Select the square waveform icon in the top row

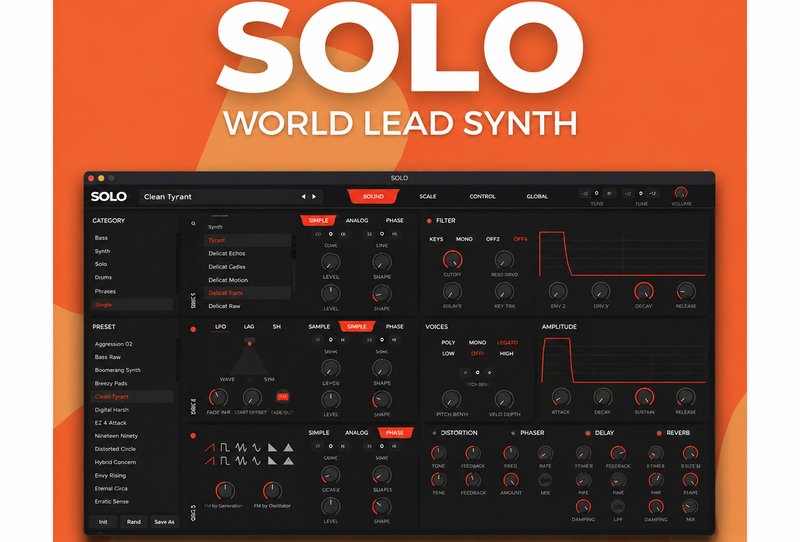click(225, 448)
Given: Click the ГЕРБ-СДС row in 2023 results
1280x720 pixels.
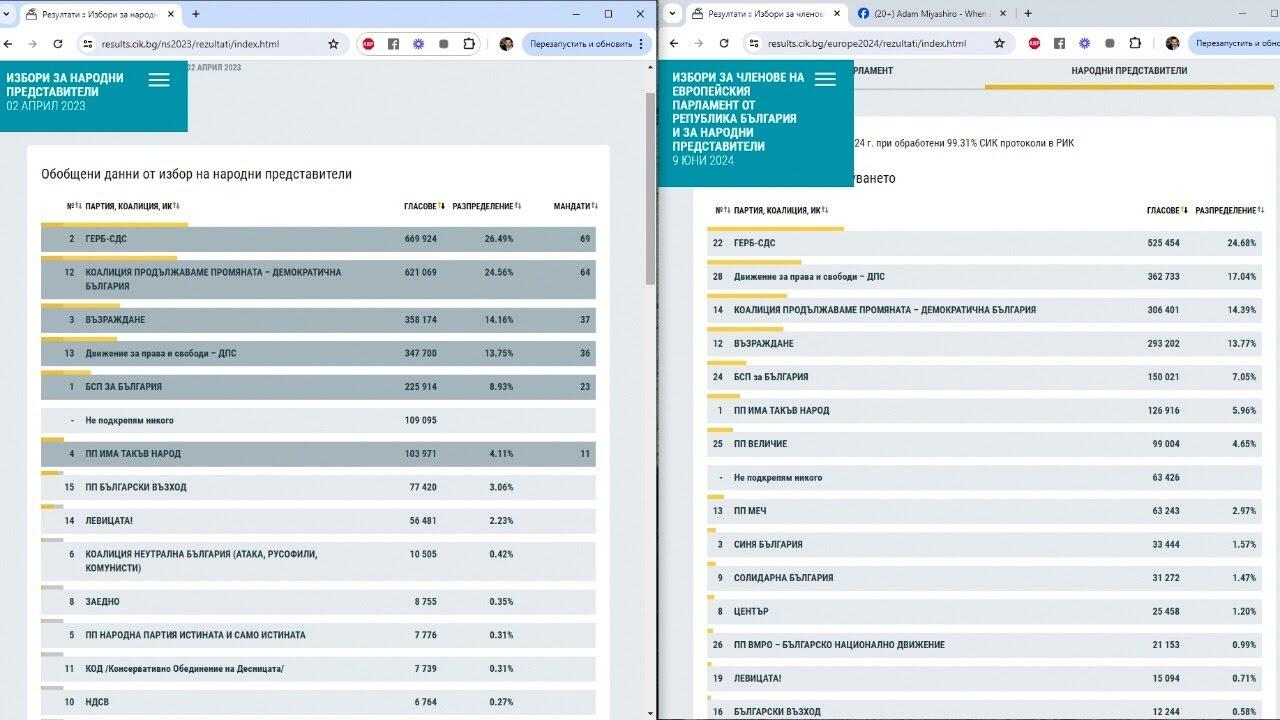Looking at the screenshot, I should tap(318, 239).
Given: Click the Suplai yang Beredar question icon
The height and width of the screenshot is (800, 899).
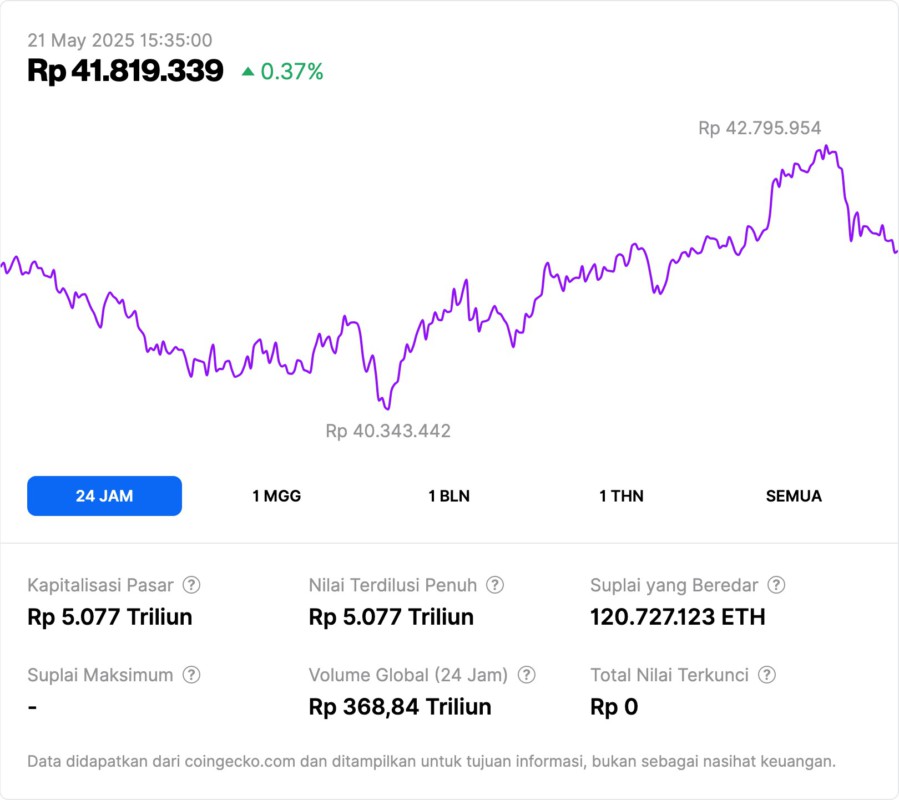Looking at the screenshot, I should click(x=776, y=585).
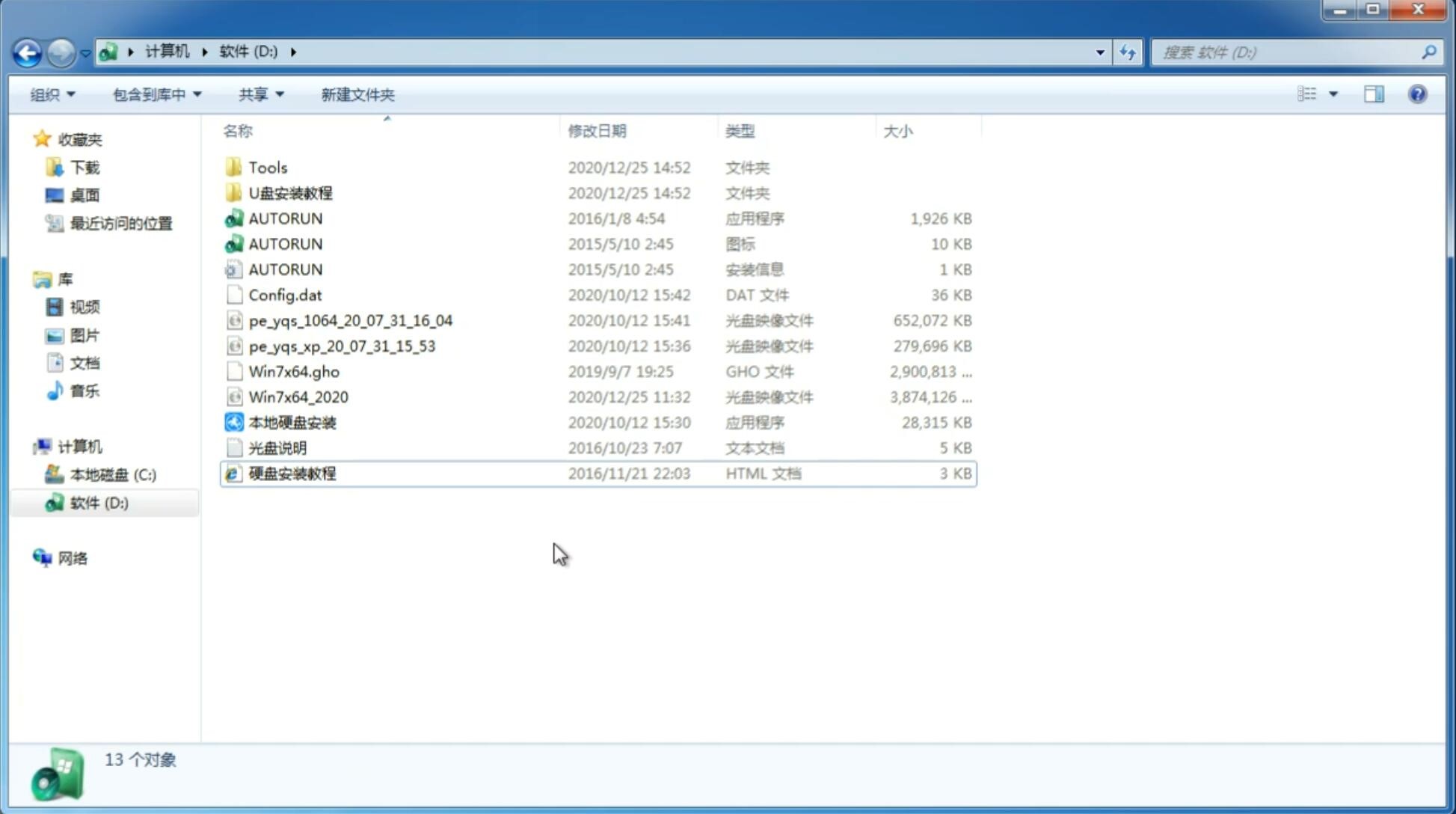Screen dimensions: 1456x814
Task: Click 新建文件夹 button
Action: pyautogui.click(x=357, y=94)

# # #

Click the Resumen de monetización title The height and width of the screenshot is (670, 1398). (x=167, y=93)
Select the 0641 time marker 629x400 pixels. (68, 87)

# # #

What the exercise asks:
Where in the records does the word "Given" appear? Copy each line that holds it.

Result of the task:
Given: Click the ГЕРБ-СДС row in 2023 results
Given: Click the Suplai yang Beredar question icon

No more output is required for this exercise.